Table 3 Structural mechanism theme

Oversight bodies include ethical boards, advisory boards, notified bodies, regulatory boards, and publication review groups that develop and implement safeguards surrounding the use of health data need to be established. Ethical boards, including human research ethics committees and institutional review boards, oversee the ethical conduct of research18,27. In the context of FL, questions remain about where the ethical board should be situated10. In traditional ML, ethical approval and oversight are typically sought from the data user’s institution10. In FL, as data is not shared and the analysis is performed within the data owners’ infrastructure, it may be appropriate for ethical approval to be sought from the data owner’s institution, which is the responsibility of data stewards at each node10. Advisory boards should have diverse membership across health, legal, and security domains, as well as health consumer advocacy groups, to meaningfully oversee and provide guidance related to the use of data31,48. Notified bodies are delegated responsibility from regulatory bodies to audit and approve ML-equipped medical devices before widespread adoption49. Publication review groups need to be established48 to ensure publications resulting from the use of data are consistent with ethical considerations, policies, and procedures. In FL, publishers need to encourage transparent predictive model sharing rather than data sharing9.
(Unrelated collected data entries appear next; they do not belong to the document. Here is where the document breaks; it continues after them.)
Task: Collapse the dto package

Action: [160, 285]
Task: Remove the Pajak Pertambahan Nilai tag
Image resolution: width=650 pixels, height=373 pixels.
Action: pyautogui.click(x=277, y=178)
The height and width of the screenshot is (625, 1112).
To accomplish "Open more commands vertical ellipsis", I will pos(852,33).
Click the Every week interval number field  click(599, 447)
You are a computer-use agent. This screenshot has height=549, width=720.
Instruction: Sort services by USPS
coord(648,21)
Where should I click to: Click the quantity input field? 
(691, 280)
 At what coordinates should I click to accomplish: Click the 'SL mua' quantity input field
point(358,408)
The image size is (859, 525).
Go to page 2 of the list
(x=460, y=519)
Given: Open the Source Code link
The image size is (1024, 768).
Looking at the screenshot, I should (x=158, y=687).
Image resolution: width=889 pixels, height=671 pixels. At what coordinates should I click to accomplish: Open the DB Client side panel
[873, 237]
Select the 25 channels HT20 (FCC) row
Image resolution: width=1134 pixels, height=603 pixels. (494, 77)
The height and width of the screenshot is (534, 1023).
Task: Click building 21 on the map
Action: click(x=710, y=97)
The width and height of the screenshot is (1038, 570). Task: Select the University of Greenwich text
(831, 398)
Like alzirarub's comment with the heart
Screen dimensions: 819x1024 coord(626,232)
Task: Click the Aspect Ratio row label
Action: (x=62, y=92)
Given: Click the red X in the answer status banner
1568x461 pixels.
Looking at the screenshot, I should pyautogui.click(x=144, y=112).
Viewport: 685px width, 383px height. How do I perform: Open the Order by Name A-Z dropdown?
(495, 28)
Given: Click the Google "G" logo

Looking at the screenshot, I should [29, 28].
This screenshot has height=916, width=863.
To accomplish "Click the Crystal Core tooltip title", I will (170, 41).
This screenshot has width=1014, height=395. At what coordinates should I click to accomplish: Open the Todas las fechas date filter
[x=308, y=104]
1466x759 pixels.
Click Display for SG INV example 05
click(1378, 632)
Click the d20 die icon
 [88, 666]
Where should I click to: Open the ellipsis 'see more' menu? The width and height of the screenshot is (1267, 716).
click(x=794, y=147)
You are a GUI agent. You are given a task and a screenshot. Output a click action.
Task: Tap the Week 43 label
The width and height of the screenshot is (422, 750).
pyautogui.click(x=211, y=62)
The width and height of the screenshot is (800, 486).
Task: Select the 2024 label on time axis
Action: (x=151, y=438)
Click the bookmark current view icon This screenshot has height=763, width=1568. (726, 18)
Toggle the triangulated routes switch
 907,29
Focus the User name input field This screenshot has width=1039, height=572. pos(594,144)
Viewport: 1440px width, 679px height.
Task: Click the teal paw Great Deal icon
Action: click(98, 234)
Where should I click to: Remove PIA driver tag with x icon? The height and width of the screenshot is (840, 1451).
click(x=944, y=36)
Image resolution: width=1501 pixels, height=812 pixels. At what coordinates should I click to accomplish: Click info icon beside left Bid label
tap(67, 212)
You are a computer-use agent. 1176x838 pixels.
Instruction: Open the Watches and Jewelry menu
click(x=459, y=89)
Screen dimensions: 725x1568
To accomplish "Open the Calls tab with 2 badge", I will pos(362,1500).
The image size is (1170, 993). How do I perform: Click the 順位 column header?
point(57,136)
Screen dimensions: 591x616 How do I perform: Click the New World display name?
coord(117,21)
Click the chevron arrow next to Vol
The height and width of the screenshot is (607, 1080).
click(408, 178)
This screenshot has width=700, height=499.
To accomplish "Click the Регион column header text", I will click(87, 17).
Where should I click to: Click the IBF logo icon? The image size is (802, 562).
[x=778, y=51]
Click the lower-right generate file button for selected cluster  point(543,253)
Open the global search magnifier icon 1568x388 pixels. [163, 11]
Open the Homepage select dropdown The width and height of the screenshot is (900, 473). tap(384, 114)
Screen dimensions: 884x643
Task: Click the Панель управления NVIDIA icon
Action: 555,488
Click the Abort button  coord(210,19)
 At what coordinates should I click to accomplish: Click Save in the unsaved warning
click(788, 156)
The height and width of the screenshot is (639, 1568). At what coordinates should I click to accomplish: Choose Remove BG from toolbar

There are diverse roles across FL, ML and FDN, which need to be established. These include data-safeguarding entities, developers, and project management teams. Data safeguarding entities include data owners, custodians, and stewards responsible for securing data18 and overseeing its use10. These actors will be unlikely to leverage FL and associated techniques if they are not provided with clear directives and policies10. Regarding the governance of FL, the need to go beyond custodianship and consider the pertinent role of data stewards was also discussed10. Data stewards seek to maximise the benefits of data use while upholding data subjects’ privacy and ensuring the data is not misused. They are also responsible for performing the analysis within their designated node. The data owner organisation or a trusted intermediary can perform this role. Developers are responsible for developing the predictive models33 and, in some instances, software-assisted medical devices37. They are also responsible for the ongoing monitoring of performance37. Developers can be internal or external to the organisation where the data is collected. Regardless of where they are situated, developers need to maintain the privacy of the data they use38. Project management teams with project leads are recommended50,51 to ensure the predictive models are developed effectively and efficiently.

During the development and use of ML, health consumers play a key role as evidenced by the relational mechanism of consumer involvement. However, many studies are silent on the role of health consumers, often referring to them as the data subject38. Others have demonstrated the utility of citizen juries in eliciting the views of health consumers27. The notion of consumer-driven data commons was also raised as an approach “to enable groups of consenting individuals to collaborate to assemble powerful, large-scale health data resources for use in scientific research, on terms that the group members themselves would set”18.